Assigning RSA Keys + Certificates to servers and clients would be a very secure authentication method for this game.

It would also make verifying servers and clients much more secure, as their information would be verified upon registration.

----------------------------------------------------------------------------------------

 

Advantages:

- Users can play the game EVEN if fourdeltaone is down (as long as they have their certificate + private key).

 

- It's pretty secure.

 

- You can manage servers which are allowed to accept clients. Servers would require a valid certificate from fourdeltaone for clients to accept it (you won't need to generate 'API' keys any more and you can state limits, etc...)

 

- This will eradicate impersonation/spoofing, and will make it harder for offenders (cheaters) to dodge the system (Clients require a valid certificate from fourdeltaone for servers to accept them)

 

- Login does not require any connection to a server. Passwords do not leave the computer.

 

- Right now, Passwords are sent clearly with no protection (not even SSL) over HTTP POST.

 

- There is no cost. You would not need to buy certificates from VeriSign or whatever, they would be generated for free upon registration and the 4D1 certificates would be self-signed.

 

- Certificates can be 'revoked' by the auth server (in other terms, players and/or servers can be globally banned/blacklisted)

 

 

- If this was put into place, there would be no more computer specific CPU/Hard Drive/Network Card based 'XUIDs' anymore. (which have been spoofed before)

 

- Anti-Cheat would be far more effective as the implementation of account-based system would make ban evading difficult.

 

- The certificates would ensure that spoofing is near-impossible.

 

- Community features would be possible (clans, etc)

 

- Accounts should be unique and probably 1-per-steam-account-which-owns-mw2. Otherwise people would generate tonnes of accounts and ban evading would be easier.

 

- This would prevent people from bypassing your non-piracy checks (which I think has been achieved already)

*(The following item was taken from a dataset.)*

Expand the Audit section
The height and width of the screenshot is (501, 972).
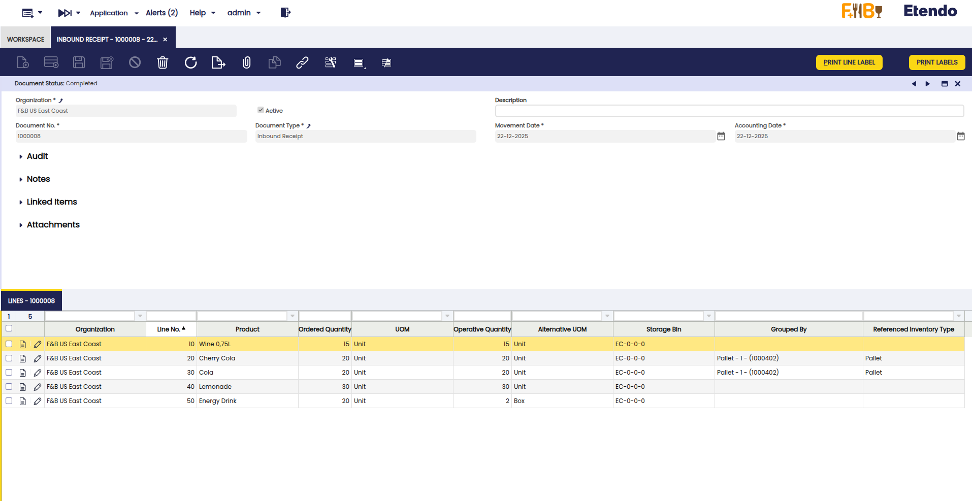click(37, 156)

----------------------------------------------------------------------------------------

 

Some drawbacks would be:

- FourDeltaOne needs to be online for registration to be possible.

 

- In case the certificate and private key is lost, they may need to be downloaded from the account server again. (4D1 needs to be online, encrypted private keys would be stored, and some sort of digested password would need to be sent to authenticate the user)

- Passwords can't be changed unless the keypair is renewed + certificate reissued. (E-Mail should solve that issue)

 

- mainly as I hate crypto

 

- You'll need to put in some defenses against crypto attacks. (replay, man in the middle)

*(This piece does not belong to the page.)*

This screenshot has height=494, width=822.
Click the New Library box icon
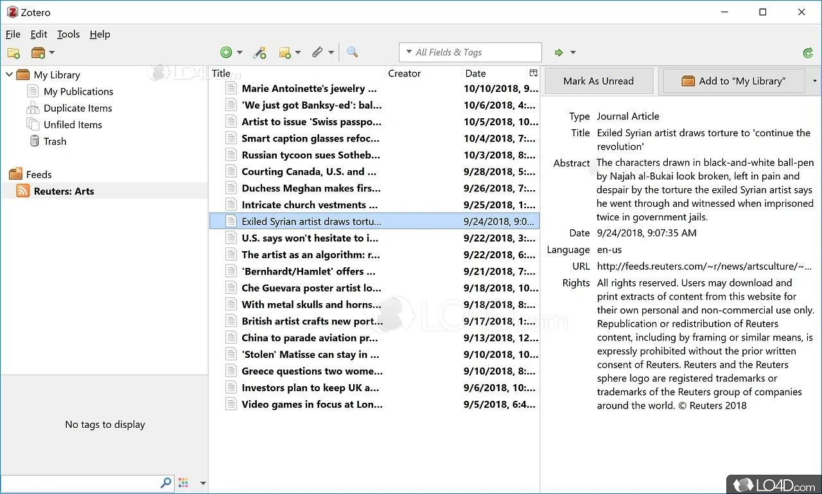(x=39, y=53)
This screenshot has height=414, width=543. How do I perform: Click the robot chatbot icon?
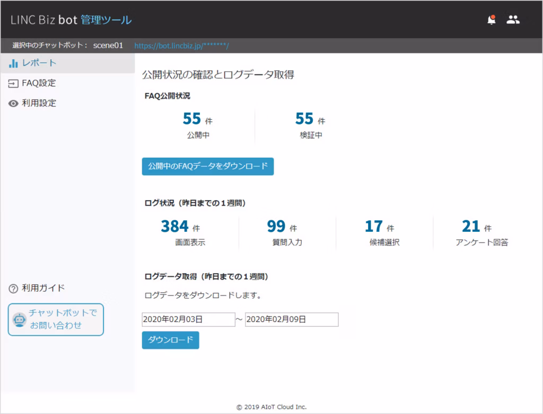coord(20,320)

----------------------------------------------------------------------------------------

 

Give it some thought though, If you really don't want to do it, that's fine.

I just wanted to make sure you properly considered it.

I like X^emodN.

I prefer cached authentication in case of an offline scenario and the general 'master server' Steam ticket-style authentication in case of an online scenario.

 

Also, who the hell cares if their password is sent over an unencrypted channel? It's not as if this is a banking site or anything else which can have a serious effect in case of abuse. ://

Also, who the hell cares if their password is sent over an unencrypted channel? It's not as if this is a banking site or anything else which can have a serious effect in case of abuse. ://

 

Someone will be using the 4D1 account on IW4M. And leveling up 'prematurely'

Also, who the hell cares if their password is sent over an unencrypted channel? It's not as if this is a banking site or anything else which can have a serious effect in case of abuse. ://

 

Someone will be using the 4D1 account on IW4M. And leveling up 'prematurely'

 

Oh no, as that's such a big crime.

Also, who the hell cares if their password is sent over an unencrypted channel? It's not as if this is a banking site or anything else which can have a serious effect in case of abuse. ://

 

Someone will be using the 4D1 account on IW4M. And leveling up 'prematurely'

 

Oh no, as that's such a big crime.

 

Sarcastic response to a sarcastic statement is no more sarcastic

I prefer cached authentication in case of an offline scenario and the general 'master server' Steam ticket-style authentication in case of an online scenario.

 

Also, who the hell cares if their password is sent over an unencrypted channel? It's not as if this is a banking site or anything else which can have a serious effect in case of abuse. ://

 

Well, that's fair enough.

 

But this would still be able to verify clients and servers securely. Spoofing would disappear. This would be a major step up from what you have now.